Picture "renewable energy," and you probably think of turning windmills and sun rays on solar panels. Now add to that mental catalog a pile of old tires.
The state Utilities Commission is allowing power plants in Roxboro and Southport to earn green energy credit for tires they burn to produce electricity.
Old tires don't have much of an organic look, except for the dirt on them. But because they contain some natural rubber, commission members decided that the plants, owned by CPI USA, should get renewable energy certificates for burning them to generate electricity. The plants burn coal, wood and shredded tires, and they will get the certificates - commodities they can sell - for the wood and the proportion of the tire scraps that contain natural rubber.
The Utilities Commission is responsible for implementing a 2007 law requiring power companies to generate more energy from renewable resources, including the sun, wood and wind.
Under the law, Progress Energy and Duke Energy must derive 12.5 percent of their electricity from renewable sources and efficiency programs by 2021. Municipal utilities and electric cooperatives must also meet renewable energy and efficiency goals.

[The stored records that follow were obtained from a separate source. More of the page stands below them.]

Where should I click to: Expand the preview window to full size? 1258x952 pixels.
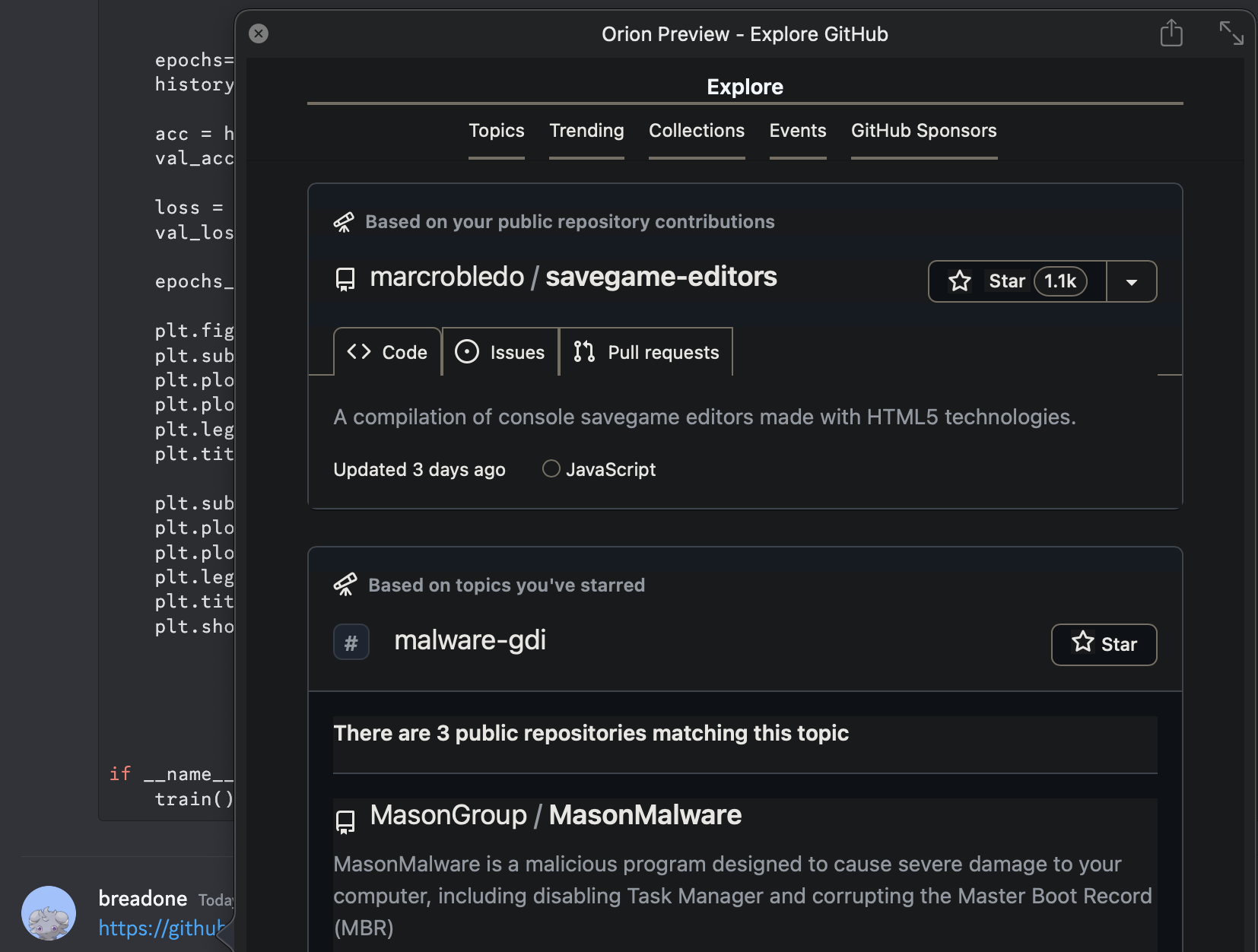click(1231, 33)
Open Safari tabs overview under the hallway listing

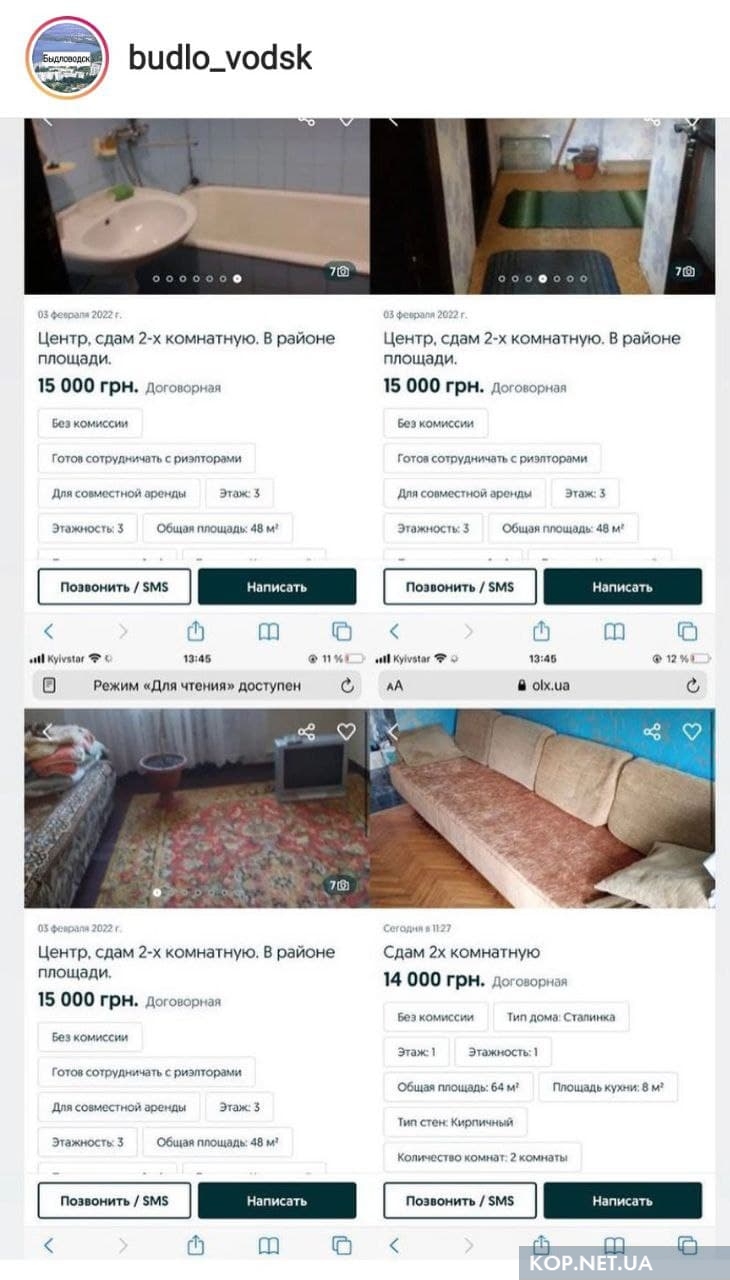pos(687,632)
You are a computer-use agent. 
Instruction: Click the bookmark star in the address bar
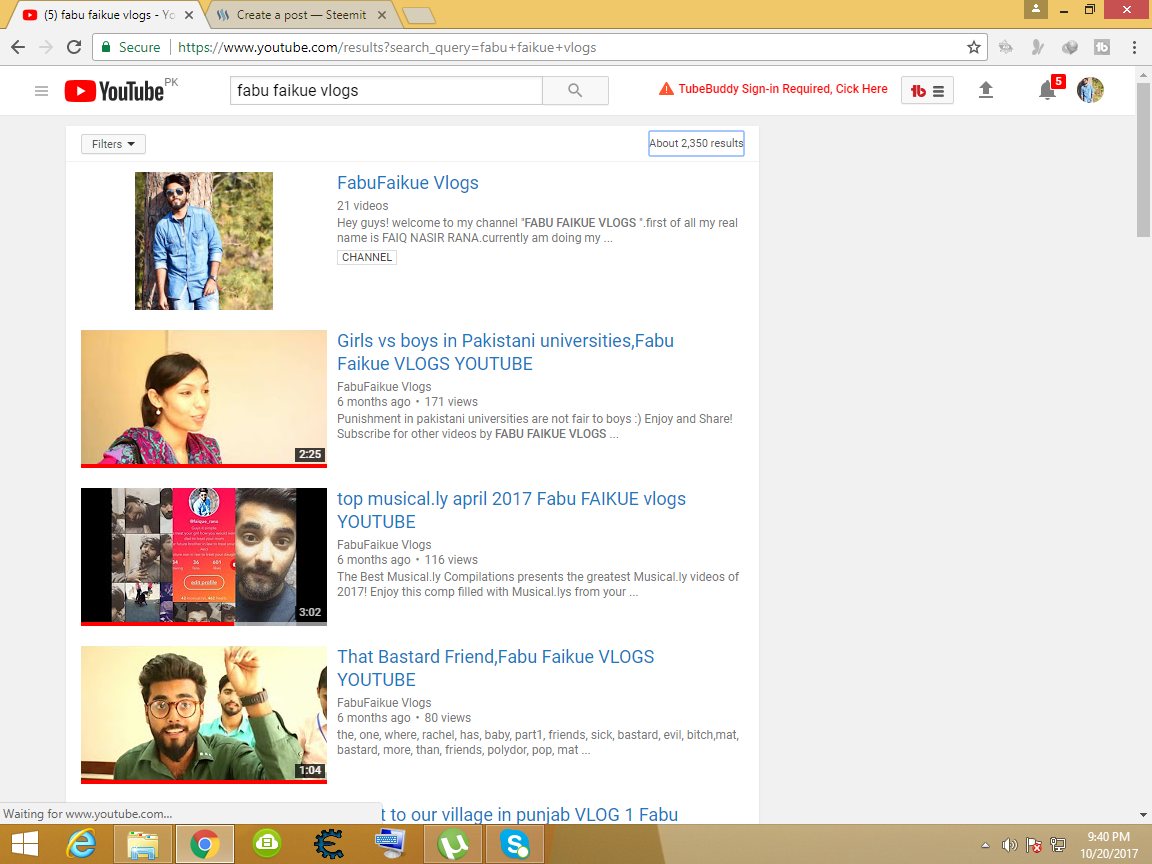coord(971,47)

Utilities can meet their requirements by generating their own renewable energy, purchasing it or buying renewable energy certificates of the kind the CPI USA plants and other power producers earn. The value of credits varies according to the type of energy. It's unclear how much energy from tires would be worth.
At the time, the 2007 legislation was heralded as groundbreaking for the Southeast, even though it wasn't all about sunlight and breezes. Some legislators are still miffed that chicken litter and pig manure count as renewable resources.
Whether to classify used tires as organic or a renewable energy resource never came up.
"It's positively ludicrous," said Elizabeth Ouzts, executive director of Environment North Carolina. Ouzts gave commissioners some credit, half-heartedly, for allowing the plants to count only the natural rubber part of the tire for the renewable energy certificates, and not the whole thing.
The Roxboro and Southport plants are the first in the state to ask that shredded tires count as renewable energy, said Utilities Commission Chairman Edward S. Finley Jr.
Finley talked about the tire decision in his report to a legislative commission last week. "You might not like that, but that's what we did," he said, half under his breath.
In its application, the plants' owner said scrap tires can be considered "renewable" because the state collects more than 166,000 tons of them a year and because using shredded tires to generate power promotes the legislature's policy goals.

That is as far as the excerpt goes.